::: Entries provided
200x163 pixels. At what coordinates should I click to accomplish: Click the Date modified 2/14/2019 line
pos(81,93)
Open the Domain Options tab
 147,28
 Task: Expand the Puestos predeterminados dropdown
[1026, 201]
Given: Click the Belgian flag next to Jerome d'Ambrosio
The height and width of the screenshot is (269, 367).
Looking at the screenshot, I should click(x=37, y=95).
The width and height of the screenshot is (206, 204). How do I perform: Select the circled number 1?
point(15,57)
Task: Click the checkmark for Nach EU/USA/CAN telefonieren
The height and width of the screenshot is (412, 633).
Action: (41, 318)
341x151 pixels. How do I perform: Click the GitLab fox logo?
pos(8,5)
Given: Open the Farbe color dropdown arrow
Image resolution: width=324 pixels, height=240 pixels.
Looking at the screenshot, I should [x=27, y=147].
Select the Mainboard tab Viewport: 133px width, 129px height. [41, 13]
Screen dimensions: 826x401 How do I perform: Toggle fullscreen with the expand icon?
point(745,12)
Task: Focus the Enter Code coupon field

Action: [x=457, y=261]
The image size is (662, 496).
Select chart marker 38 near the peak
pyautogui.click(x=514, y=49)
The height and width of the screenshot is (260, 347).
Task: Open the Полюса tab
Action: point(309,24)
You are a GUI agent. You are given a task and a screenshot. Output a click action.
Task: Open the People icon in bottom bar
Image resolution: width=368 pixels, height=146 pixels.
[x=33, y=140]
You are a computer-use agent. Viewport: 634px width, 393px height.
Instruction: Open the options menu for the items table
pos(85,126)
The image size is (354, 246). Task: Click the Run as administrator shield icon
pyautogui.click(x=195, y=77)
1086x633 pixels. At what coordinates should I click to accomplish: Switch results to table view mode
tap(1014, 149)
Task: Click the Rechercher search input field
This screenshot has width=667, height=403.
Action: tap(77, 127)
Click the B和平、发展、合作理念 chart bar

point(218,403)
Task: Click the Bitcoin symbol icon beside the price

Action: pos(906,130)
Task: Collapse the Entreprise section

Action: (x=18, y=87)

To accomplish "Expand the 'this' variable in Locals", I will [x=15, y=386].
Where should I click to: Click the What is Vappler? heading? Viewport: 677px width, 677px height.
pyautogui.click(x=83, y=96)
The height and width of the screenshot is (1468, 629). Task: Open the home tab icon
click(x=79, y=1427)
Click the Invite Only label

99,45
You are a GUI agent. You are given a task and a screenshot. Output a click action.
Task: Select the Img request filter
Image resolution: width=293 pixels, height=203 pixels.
::::::
▸ **The task**: Please reproduce each line above exactly as written.

▸ **Answer to this task**:
200x163 pixels. At what coordinates should I click to accomplish: Click the Date modified 2/14/2019 line
pos(81,93)
Open the Domain Options tab
 147,28
 Task: Expand the Puestos predeterminados dropdown
[1026, 201]
Given: Click the Belgian flag next to Jerome d'Ambrosio
The height and width of the screenshot is (269, 367).
Looking at the screenshot, I should click(x=37, y=95).
The width and height of the screenshot is (206, 204). How do I perform: Select the circled number 1?
point(15,57)
Task: Click the checkmark for Nach EU/USA/CAN telefonieren
The height and width of the screenshot is (412, 633).
Action: (41, 318)
341x151 pixels. How do I perform: Click the GitLab fox logo?
pos(8,5)
Given: Open the Farbe color dropdown arrow
Image resolution: width=324 pixels, height=240 pixels.
Looking at the screenshot, I should [x=27, y=147].
Select the Mainboard tab Viewport: 133px width, 129px height. [41, 13]
Screen dimensions: 826x401 How do I perform: Toggle fullscreen with the expand icon?
point(745,12)
Task: Focus the Enter Code coupon field

Action: [x=457, y=261]
The image size is (662, 496).
Select chart marker 38 near the peak
pyautogui.click(x=514, y=49)
The height and width of the screenshot is (260, 347).
Task: Open the Полюса tab
Action: point(309,24)
You are a GUI agent. You are given a task and a screenshot. Output a click action.
Task: Open the People icon in bottom bar
Image resolution: width=368 pixels, height=146 pixels.
[x=33, y=140]
You are a computer-use agent. Viewport: 634px width, 393px height.
Instruction: Open the options menu for the items table
pos(85,126)
The image size is (354, 246). Task: Click the Run as administrator shield icon
pyautogui.click(x=195, y=77)
1086x633 pixels. At what coordinates should I click to accomplish: Switch results to table view mode
tap(1014, 149)
Task: Click the Rechercher search input field
This screenshot has width=667, height=403.
Action: tap(77, 127)
Click the B和平、发展、合作理念 chart bar

point(218,403)
Task: Click the Bitcoin symbol icon beside the price

Action: pos(906,130)
Task: Collapse the Entreprise section

Action: (x=18, y=87)

To accomplish "Expand the 'this' variable in Locals", I will [x=15, y=386].
Where should I click to: Click the What is Vappler? heading? Viewport: 677px width, 677px height.
pyautogui.click(x=83, y=96)
The height and width of the screenshot is (1468, 629). Task: Open the home tab icon
click(x=79, y=1427)
Click the Invite Only label

99,45
You are a GUI agent. You are given a task and a screenshot. Output a click action.
Task: Select the Img request filter
Image resolution: width=293 pixels, height=203 pixels.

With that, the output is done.